Yearlong Celebration of the New Organ
See it and Hear it!
week of June 25
The Arrival of Opus 55 / (watch)
Inaugural Year of Events to Celebrate the New Organ
Beginning in October, Yale will inaugurate its new Taylor & Boody organ with a yearlong festival of recitals, services, concerts, and lectures featuring some of Yale’s finest musicians and numerous distinguished guests. The beautiful new addition to Yale’s collection of musical instruments represents the culmination of nearly ten years of planning at the Yale Institute of Sacred Music.
The first major pipe organ built at Yale in over 35 years, this new instrument in Marquand Chapel fits into the celebrated collection of existing organs on Yale’s campus, complementing without duplicating their strengths.

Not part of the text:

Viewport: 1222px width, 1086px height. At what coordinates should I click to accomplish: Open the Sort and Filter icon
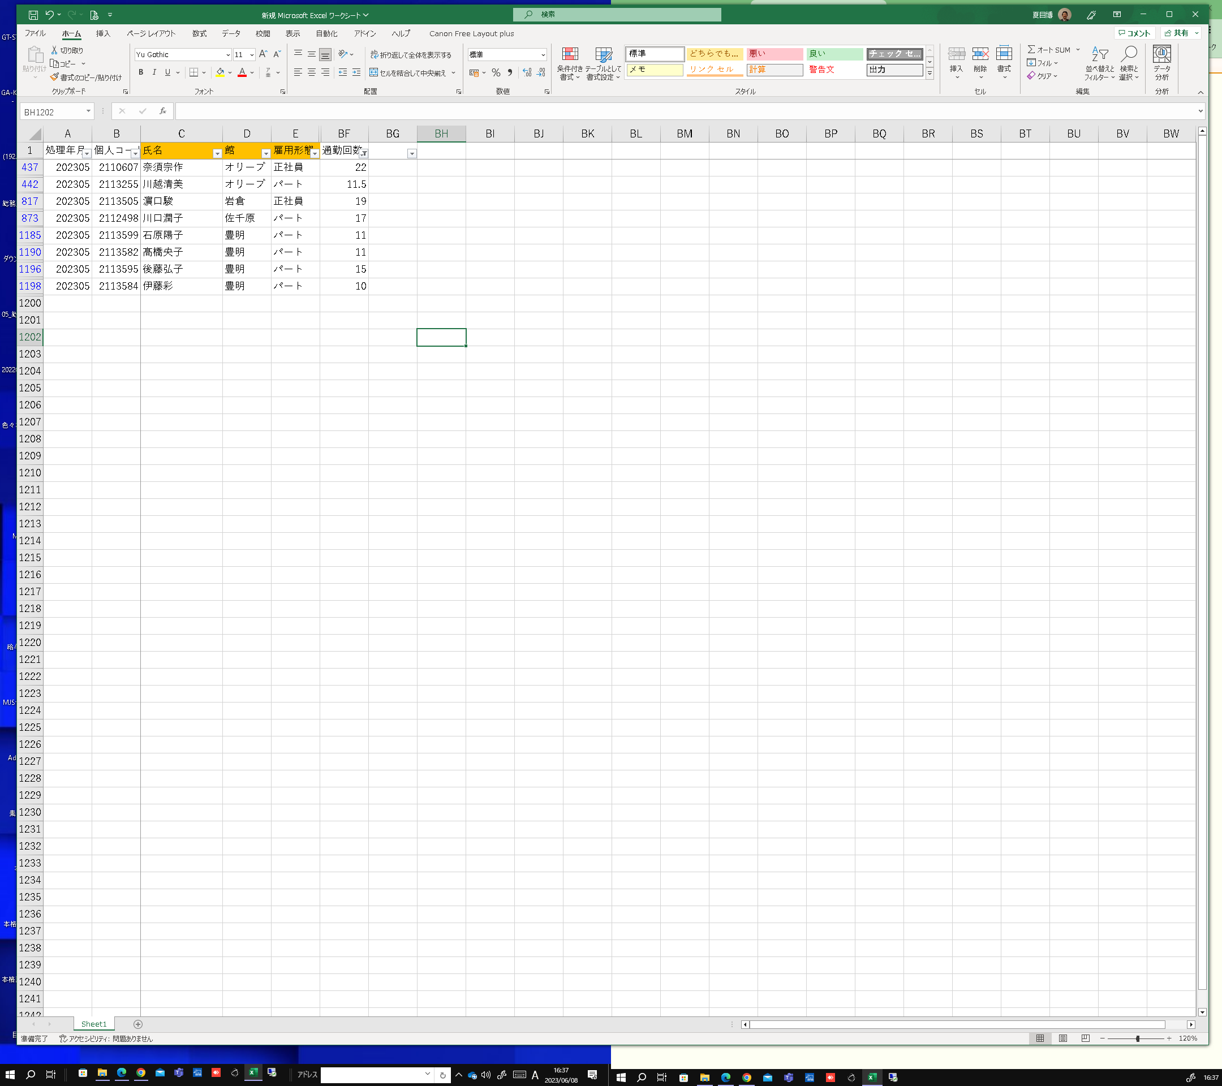point(1099,56)
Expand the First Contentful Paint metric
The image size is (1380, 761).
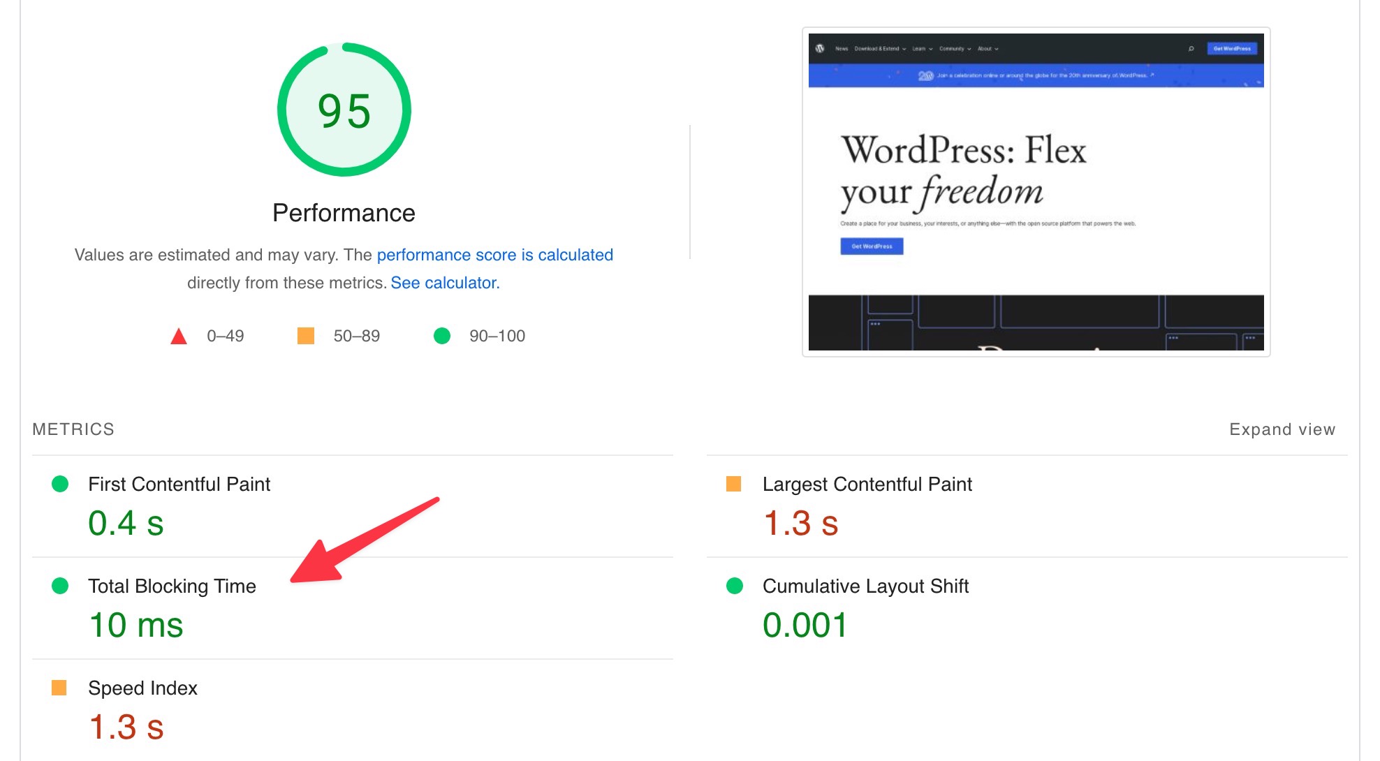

It is tuned in meantone temperament, a tuning system prevalent in the seventeenth century. This tuning system allows certain harmonies to sound “sweeter” or more “pure” and others to sound more dissonant or “active.” In the new Taylor and Boody organ, Yale now has an instrument – one of only a very few in the world – ideally suited and with the acoustical resources for the performance of music of earlier periods in a manner that is historically authentic. The organ, however, is not limited to music of a particular historical period. The mission of the Institute is lived out in this organ in that it will also lead generations of worshippers in the singing of sacred song.
The yearlong series of free events, entitled Fanfare!, to inaugurate the new organ will include recitals by Harald Vogel, Martin Jean, Ja Kyung Oh, and William Porter. Matthew Suttor’s Syntagma, commissioned by the Yale Institute of Sacred Music for the occasion, will be premiered in October. Harald Vogel and Ross Duffin will both offer lectures in the autumn, and concerts by Yale Schola Cantorum, conducted by Simon Carrington, with guest ensemble Piffaro Renaissance Band and by the mezzo-soprano Judith Malafronte and others performing music of the Italian Renaissance, will round out the season.